### TASK DIRECTIONS
Across the whole listing, state how many lines include "agent". Add nothing to that number.

-------

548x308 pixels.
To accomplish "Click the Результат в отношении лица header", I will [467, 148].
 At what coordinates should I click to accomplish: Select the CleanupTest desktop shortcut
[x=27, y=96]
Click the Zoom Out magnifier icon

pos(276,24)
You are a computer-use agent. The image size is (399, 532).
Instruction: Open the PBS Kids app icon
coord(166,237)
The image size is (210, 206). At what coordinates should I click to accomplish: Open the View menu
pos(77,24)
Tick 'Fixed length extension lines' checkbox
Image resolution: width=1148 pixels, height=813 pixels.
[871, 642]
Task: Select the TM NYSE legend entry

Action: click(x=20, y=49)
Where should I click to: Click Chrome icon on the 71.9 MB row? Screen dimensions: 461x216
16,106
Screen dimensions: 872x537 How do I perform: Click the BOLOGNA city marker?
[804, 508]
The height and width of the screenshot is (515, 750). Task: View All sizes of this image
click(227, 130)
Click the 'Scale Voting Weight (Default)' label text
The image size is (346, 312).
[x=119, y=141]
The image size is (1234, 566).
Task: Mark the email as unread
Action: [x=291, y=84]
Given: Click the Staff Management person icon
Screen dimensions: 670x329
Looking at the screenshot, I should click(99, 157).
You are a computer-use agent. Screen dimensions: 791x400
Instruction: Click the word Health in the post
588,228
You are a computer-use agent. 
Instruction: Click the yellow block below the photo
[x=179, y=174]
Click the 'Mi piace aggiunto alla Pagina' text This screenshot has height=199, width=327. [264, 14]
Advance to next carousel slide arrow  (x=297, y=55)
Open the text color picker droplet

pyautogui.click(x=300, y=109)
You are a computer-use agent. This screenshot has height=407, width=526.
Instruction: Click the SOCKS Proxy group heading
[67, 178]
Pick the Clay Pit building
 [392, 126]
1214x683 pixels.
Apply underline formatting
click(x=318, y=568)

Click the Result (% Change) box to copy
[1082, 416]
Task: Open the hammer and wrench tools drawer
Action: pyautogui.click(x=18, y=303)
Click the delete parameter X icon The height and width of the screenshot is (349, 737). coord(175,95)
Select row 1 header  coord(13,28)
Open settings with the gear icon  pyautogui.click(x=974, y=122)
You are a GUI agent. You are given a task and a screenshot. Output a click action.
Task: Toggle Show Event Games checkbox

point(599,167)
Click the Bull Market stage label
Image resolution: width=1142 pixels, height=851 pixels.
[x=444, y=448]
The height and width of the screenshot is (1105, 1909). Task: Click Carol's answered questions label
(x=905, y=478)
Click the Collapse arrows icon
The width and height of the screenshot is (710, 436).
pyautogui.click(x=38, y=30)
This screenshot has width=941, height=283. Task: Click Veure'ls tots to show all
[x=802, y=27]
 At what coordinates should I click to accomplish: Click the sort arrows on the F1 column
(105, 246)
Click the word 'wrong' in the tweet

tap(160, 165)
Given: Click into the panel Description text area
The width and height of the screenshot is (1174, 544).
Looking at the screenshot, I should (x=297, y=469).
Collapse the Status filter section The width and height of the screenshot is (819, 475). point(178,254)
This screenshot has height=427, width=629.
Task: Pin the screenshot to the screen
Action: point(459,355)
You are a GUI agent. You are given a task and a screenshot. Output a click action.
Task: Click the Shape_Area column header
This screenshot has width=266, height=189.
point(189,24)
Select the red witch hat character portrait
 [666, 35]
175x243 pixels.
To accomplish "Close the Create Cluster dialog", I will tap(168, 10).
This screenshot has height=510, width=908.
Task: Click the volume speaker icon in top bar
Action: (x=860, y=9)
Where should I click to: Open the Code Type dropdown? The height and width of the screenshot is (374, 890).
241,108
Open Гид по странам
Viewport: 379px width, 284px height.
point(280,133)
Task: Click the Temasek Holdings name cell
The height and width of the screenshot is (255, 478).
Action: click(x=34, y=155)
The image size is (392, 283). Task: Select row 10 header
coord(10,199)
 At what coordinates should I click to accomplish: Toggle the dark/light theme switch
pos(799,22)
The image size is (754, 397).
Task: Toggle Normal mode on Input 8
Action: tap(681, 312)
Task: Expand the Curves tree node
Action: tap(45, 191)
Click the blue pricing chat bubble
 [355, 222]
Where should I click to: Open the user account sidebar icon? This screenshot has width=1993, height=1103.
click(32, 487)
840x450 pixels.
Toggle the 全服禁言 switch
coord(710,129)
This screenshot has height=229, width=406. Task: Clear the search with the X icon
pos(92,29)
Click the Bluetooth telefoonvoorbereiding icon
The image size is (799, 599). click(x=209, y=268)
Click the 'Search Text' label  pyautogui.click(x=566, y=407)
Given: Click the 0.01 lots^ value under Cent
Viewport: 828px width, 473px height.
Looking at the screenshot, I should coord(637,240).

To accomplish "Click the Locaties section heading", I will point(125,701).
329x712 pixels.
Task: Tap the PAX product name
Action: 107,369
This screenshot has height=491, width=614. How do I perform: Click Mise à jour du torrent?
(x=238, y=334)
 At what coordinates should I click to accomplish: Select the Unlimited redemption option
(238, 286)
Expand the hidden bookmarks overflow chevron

-------

### ANSWER BOX
6